I am sitting in the bathroom while my kids take a brief and low-volume afternoon bath, and I’m reading aloud Even More Parts: Idioms From Head to Toe by Tedd Arnold. It’s funny: my children are two years apart but have been such inseparable playmates (and squabble-mates) that I rarely think of their difference in age; in reading the book it’s obvious. Sophie understands idioms, or figures of speech, while Nels does not. In the sunlight of the bathroom, he sits rigidly in the cast-iron tub, his brown eyes wide and earnest from under the fall of his blonde hair as I read and display the illustrations for “I’ve lost my head”, “my heart was racing”, “I’m falling apart!”, etc. Sophie knows the meaning, or general gist of most, but not all. “Do you know what ‘tongue-tied’ means, Sophie?” I ask her. She explains, while Nels silently eyes the scenario as illustrated – a person alarmed and struggling prostrate, lassoed in several lengths of their own twisted tongue.
After the bath my son, his lower body encased in a sarong-like towel wrap, installs himself on my living room couch silently and pores through the book once more. After a while he asks, quietly, “Will you read to me again, Mama?” My children are so allowed to be their own persons and run their own lives it is increasingly rare they make requests of me that don’t involve food. I am suddenly glad I took the few minutes mid-day to read to them, so that I can more clearly hear the request to read yet again.

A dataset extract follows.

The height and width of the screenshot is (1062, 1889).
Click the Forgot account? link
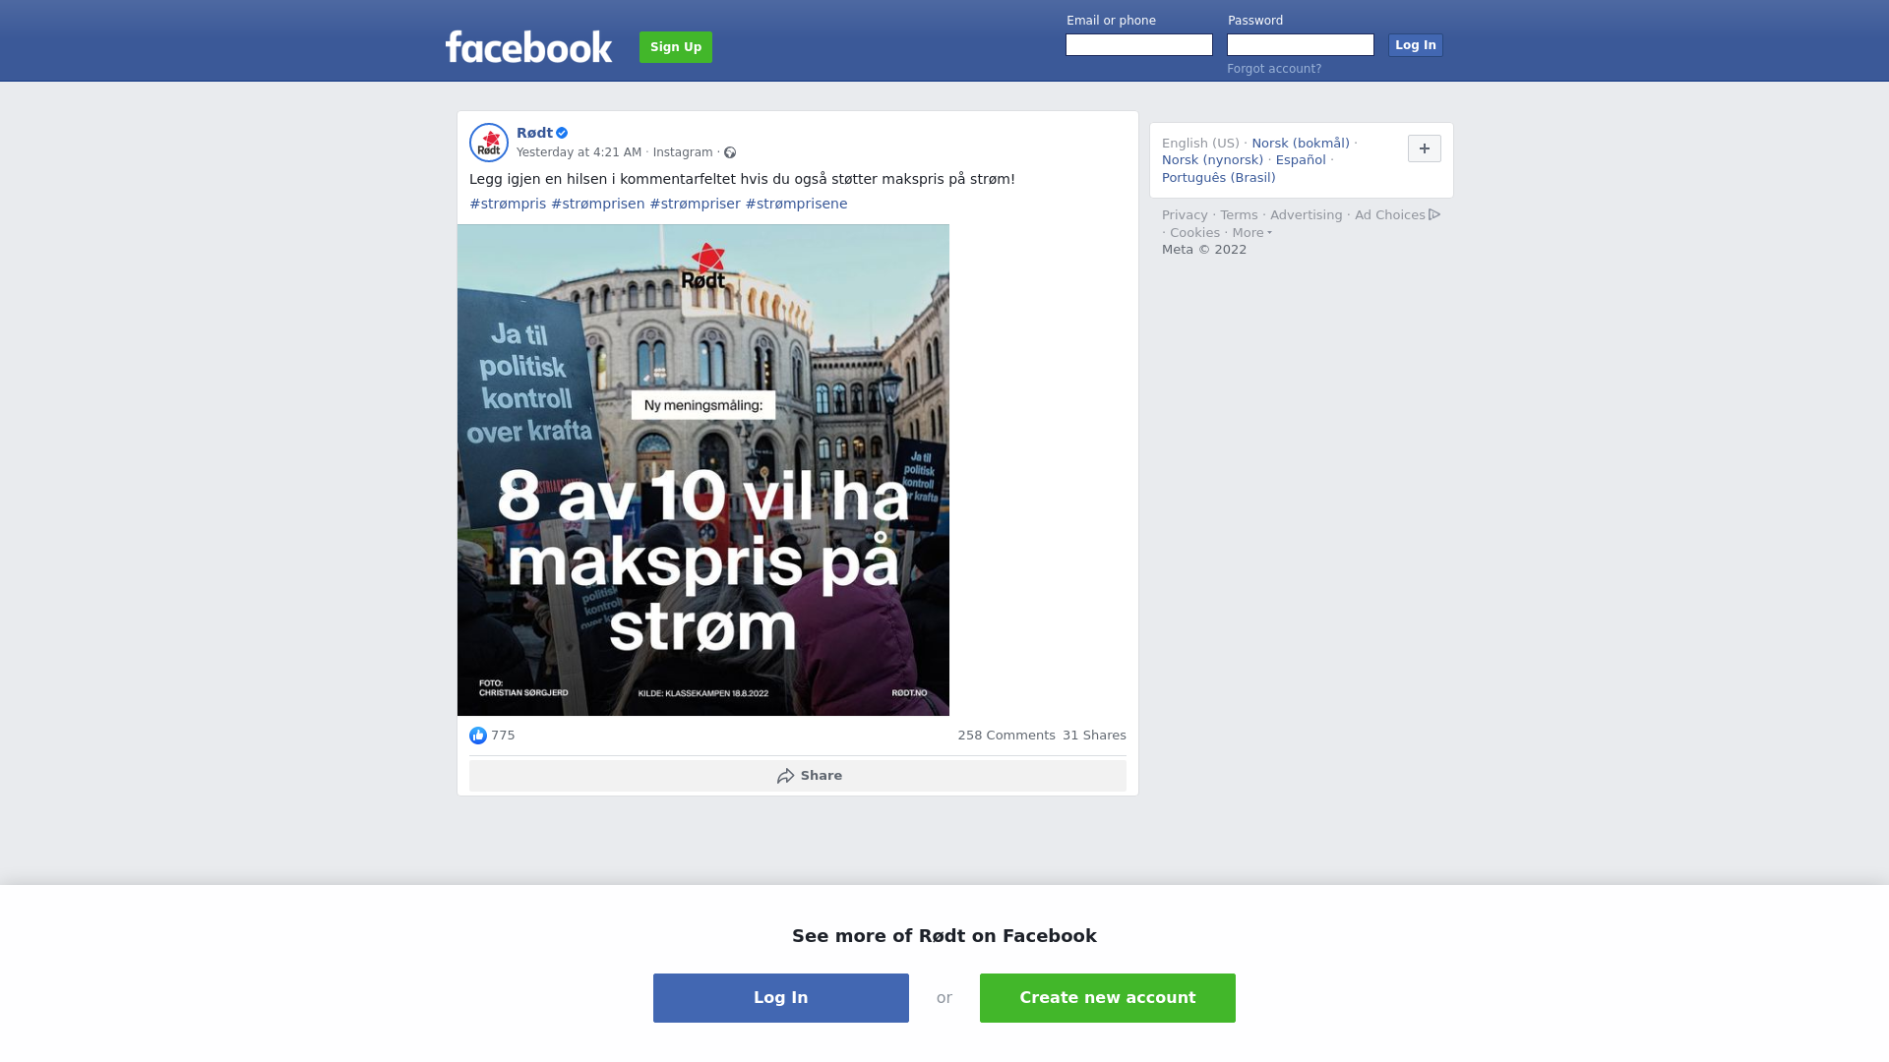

My son had misbehaved in his preschool again this afternoon; without taking this time with him I would not see his gentle, introspective side.
A few minutes later and we visit the bike shop after hours to pick up Sophie’s now geared-down large bicycle. Terry, the shop owner, shows Sophie some tricks of mount and dismount in the parking lot. My daughter is wearing a too-large sundress over bare, browned shoulders, long athletic shorts and old black boots underneath as she manages the bike near-expertly. Her long hair is showing the first blonde sun-tangles of the season. After she and Terry negotiate the seat height, I pay my $5.36 and load the refurbished machine in the van; tomorrow we do our first run of Preacher’s Slough out in Montesano.